Electric Cars / Employer

Understanding the impact of clean air zones for businesses

The introduction of clean air zones to cities around the UK is another expense that will soon eat into organisations’ profit margins. Here’s our guide to managing this cost before it becomes another red line on your company’s EBIT(D)A.


The government’s Clean Air Strategy reports that dirty air is the biggest environmental health risk in the UK. And vehicles are one of the biggest contributors to emissions. This resulted in the Supreme Court issuing an order to cut air pollution in 2015. In response, a number of UK cities are introducing clean air zones to tackle emissions and improve the quality of our air.

London was the first city to do this with its recent introduction of an ultra low emission zone (ULEZ) in the heart of the capital. Any vehicle that fails to meet the ULEZ emission standards will be charged £12.50 per day when entering the zone. You can check to see if your car will be charged by visiting the website, however, exempt cars will likely include:

  • Petrol cars that meet the ULEZ standards are generally those first registered with the DVLA after 2005; however, some cars that meet the standards have been available since 2001
  • Diesel cars that meet the standards are generally those first registered with the DVLA after September 2015

Unless your employees intend to drive in a tiny section of London (or Glasgow where a low emission zone has been in place since December 2018), this might not seem like a major issue for your business.
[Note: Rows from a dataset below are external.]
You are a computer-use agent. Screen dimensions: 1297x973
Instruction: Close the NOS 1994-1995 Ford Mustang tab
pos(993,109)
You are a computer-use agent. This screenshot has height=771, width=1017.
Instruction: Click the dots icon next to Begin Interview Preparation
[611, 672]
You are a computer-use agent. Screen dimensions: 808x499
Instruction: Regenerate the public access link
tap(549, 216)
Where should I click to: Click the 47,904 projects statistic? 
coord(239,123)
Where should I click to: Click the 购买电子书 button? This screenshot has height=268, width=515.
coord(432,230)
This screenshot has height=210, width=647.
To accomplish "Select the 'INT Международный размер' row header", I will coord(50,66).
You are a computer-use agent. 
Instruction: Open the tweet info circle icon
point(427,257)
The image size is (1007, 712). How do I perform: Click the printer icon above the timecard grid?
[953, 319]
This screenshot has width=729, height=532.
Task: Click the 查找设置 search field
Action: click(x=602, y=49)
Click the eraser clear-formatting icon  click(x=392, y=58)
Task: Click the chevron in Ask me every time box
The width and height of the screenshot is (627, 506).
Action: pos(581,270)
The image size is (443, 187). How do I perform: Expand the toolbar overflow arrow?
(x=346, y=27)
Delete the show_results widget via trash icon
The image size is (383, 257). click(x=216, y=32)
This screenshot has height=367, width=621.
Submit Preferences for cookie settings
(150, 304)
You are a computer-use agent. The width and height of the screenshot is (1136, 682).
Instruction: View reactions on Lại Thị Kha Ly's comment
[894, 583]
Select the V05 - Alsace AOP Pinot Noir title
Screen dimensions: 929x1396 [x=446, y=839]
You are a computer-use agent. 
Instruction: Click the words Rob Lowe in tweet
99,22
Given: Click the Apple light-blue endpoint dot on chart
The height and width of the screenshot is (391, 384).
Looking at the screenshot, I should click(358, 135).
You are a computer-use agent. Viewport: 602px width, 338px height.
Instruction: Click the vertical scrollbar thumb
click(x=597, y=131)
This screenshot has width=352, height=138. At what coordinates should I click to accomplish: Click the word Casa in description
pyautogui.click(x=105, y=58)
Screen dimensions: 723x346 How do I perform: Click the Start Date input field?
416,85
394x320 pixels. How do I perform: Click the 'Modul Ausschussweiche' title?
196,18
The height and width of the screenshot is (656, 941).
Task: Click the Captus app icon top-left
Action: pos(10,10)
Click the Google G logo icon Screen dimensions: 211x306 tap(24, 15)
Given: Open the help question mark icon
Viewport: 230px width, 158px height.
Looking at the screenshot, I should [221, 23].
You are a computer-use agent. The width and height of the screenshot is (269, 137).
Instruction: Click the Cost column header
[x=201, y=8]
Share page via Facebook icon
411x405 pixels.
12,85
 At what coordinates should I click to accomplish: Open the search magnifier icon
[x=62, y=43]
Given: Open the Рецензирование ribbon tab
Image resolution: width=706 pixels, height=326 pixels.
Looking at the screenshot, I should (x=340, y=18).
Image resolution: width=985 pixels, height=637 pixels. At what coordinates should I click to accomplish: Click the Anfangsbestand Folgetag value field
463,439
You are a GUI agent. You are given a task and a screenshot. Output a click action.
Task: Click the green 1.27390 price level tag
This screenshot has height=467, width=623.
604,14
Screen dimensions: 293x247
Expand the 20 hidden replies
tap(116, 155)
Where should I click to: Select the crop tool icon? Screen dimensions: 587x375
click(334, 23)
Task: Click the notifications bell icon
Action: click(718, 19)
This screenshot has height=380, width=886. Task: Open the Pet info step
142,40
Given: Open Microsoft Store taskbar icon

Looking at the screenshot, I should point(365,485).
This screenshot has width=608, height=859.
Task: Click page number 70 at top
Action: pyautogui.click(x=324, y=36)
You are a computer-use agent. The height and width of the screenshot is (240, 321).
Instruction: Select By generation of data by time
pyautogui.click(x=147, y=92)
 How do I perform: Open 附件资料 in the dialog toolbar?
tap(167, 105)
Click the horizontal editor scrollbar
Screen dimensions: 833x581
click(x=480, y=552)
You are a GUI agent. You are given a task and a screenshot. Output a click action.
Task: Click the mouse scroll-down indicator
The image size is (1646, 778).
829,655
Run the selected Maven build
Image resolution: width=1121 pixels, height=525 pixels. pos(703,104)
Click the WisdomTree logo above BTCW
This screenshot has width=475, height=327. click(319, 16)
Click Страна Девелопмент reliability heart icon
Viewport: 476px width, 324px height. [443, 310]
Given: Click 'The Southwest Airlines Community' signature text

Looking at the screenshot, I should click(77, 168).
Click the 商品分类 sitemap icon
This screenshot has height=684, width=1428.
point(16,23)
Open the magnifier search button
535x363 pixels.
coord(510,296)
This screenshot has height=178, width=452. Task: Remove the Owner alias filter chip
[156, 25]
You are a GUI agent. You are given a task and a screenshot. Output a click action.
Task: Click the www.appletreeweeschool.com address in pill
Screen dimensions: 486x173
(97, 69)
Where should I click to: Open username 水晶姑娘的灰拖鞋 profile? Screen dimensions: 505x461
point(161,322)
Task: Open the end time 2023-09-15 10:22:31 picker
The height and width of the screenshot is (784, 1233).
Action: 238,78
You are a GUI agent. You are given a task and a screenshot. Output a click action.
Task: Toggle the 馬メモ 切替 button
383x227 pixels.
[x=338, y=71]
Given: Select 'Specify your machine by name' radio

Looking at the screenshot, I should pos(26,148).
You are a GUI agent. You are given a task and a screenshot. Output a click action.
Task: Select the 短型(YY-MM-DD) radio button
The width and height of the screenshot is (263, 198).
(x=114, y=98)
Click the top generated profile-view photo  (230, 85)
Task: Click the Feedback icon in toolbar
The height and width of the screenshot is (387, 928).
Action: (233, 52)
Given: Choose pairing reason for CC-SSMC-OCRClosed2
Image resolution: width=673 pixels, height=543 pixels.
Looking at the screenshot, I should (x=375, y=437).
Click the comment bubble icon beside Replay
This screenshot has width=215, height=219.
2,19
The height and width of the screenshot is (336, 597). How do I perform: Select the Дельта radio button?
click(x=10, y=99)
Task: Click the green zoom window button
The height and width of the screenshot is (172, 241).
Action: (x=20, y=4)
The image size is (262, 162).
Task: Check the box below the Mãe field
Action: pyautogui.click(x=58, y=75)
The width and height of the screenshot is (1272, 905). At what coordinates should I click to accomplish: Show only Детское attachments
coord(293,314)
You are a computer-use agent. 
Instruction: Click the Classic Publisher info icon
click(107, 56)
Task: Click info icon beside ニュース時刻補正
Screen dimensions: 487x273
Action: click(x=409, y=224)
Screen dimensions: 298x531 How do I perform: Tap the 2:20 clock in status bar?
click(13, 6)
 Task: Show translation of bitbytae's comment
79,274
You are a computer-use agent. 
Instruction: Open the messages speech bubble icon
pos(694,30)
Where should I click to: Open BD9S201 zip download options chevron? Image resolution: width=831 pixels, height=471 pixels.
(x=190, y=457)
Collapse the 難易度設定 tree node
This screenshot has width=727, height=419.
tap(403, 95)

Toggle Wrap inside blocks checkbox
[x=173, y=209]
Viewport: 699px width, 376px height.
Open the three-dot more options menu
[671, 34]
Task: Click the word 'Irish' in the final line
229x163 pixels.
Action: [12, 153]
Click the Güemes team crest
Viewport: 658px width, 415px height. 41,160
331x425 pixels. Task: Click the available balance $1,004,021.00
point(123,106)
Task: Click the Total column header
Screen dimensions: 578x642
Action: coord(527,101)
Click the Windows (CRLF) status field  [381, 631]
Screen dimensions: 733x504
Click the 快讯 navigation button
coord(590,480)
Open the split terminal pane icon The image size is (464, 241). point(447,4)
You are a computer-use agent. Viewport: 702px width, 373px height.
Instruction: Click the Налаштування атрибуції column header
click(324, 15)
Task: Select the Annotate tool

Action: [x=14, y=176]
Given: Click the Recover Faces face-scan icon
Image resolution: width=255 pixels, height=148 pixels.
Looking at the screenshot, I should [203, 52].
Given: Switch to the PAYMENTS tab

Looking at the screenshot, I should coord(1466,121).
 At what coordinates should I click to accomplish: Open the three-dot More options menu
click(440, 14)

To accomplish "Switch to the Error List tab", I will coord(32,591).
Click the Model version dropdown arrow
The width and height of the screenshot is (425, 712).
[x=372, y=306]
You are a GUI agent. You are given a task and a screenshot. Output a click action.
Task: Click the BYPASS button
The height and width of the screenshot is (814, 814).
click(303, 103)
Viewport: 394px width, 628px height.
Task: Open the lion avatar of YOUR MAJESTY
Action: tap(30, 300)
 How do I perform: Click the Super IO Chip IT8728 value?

However, London’s ULEZ will expand to cover a much larger area of as of October 2021. And the following UK cities are also in the process of introducing similar charges and zones:

Is your business located in one or more of these areas?

Aberdeen Edinburgh Liverpool
Bath Glasgow Oxford
Birmingham Greater Manchester Sheffield
Brighton Leeds Tyneside
Dundee Leicester York


This list of cities is set to get much longer as, according to the BBC, recent court cases have resulted in the government: “telling 28 more councils to draw up plans to tackle nitrous oxide levels and a further 33 to carry out feasibility studies on whether a clean air zone was needed to reduce levels in the shortest possible time.”

At the time of writing in June 2019, many of the cities on the above list are focussed on charging larger vehicles like buses, coaches and HGVs. However, two of the front runners have had their plans signed off by government:

  • Leeds – the clean air zone will cover most of the city centre and will mean:
    • no charges for private cars, vans, motorcycles and mopeds
    • £12.50 for taxis (or £50 per week for Leeds-licensed vehicles)
    • £50 for buses, coaches and HGVs
  • Birmingham – will have a clean air zone effective from 1st January 2020 on or inside the inner ring road and vehicles will be charged as follows:
    • £8 for private cars and taxis
    • £50 for buses, coaches and HGVs
    • motorcycles and mopeds are expected to be exempt

Depending where your staff travel for business, this could soon add up.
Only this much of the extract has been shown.